All the pieces clicked together, and the truth nearly knocked her to her knees. She had been blind to not have figured it out much much earlier.
"You are the virus," she said slowly, trembling. "Five months ago, a program from inside the construct mutated, gaining the ability and the drive to self-replicate and take over the mind of all who dwelt there. It threatened to destroy the entire construct utterly. It was you."
By her side, her husband let out a half-choked cry.
"You were the one who endangered our daughter?" He whirled, facing the two intruders with a wild glare. "You concealed the truth from us—"
Before anyone else could react, Smith sprang. Never before in her existence had Kamala actually seen what an agent program was capable of while in full possession of his powers, and she did not get the chance to dodge or run, or even to register a flash of terror.

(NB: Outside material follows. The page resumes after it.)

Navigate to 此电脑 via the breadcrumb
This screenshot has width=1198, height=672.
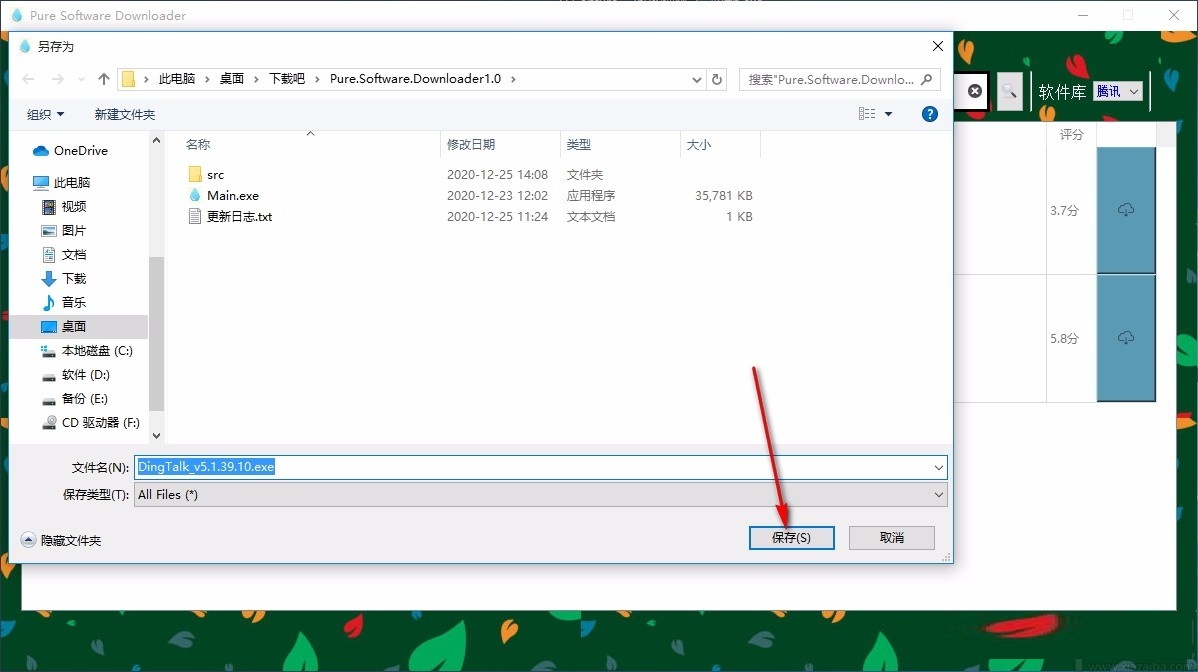point(175,78)
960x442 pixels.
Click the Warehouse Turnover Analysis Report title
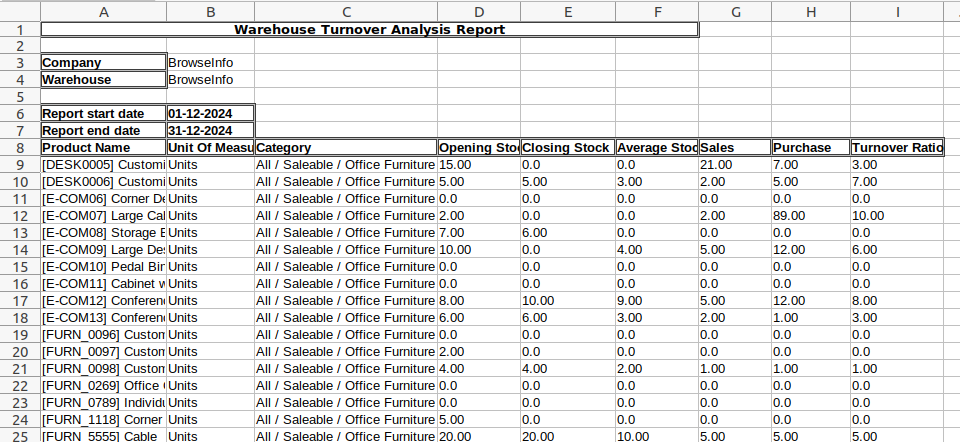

The ex-agent's hand seized her elbow like a vise, yanking her almost off her feet, then a swift arm was already tightly wrapped around her neck from behind, inexorable with the force of an overwhelming madness.
"Do not raise any alarm." The command was a feral hiss next to her ear. "Do not attempt any trick. If you do, or your husband does, I will destroy you, faster than you can process a single operator string. Understand?"
"Smith, no!" yelled Aleph. By some instinct of her species, she, too, lunged forward as if about to join the fray.
"Miss Greene," grunted the ex-agent. A flicker of gray metal, and all of a sudden Rama was standing directly between them, jaw clenched with fury. The young woman skidded to a halt.
"Let Kamala go," she said.
"You need to get out of here, Miss Greene!"
"No," retorted Aleph. Her stare hardened. "Release her. They cannot harm us."
"I will not allow them to do so," snarled the virus.
"What did you do to Sati?" wheezed Kamala. The sound of her own question was unrecognizable. For all her clawing and shoving, the arm pressing against her windpipe was as immobile as a wall. She had no doubt as to how easily it could snap apart every syntactical array of her shell.
"You must allow Miss Greene here to leave freely, get out of this place. This city. Then…" His voice wavered, but his grip did not. "Then I will tell you about your daughter."
"Stop this," panted her husband. "Do not forget what I am. Death. And your friend here." He gestured with one shaky hand in Aleph's direction. "She is still human enough to fall under my domain."
"Help her leave 01," reiterated Smith.
"I'll—" Rama gulped audibly, almost but not quite stuttering. "I'll kill her, if you do not let go of my wife this instant! I can do it. With a thought. Believe me."
"Wait a second here," protested Aleph, advancing another pace. "Smith, please, just cool down and listen!"
A shrill grind of metal, and Rama was no longer standing in his gentle human-like shell at the center of the confrontation. In his place reared a powerful mechanical thing, multi-segmented, multi-limbed, lithe and determined upon the grass. Steel and titanium glinted beneath the sunlight.
.
Note: As previously hinted, in this fic, Kamala's job title of "interactive software programmer" means that her purpose is to defragment agents who are called back to the Source (and possibly to perform other code operations on them). Hers is the contralto female voice Smith has begun to remember hearing in Chapters 9 and 14.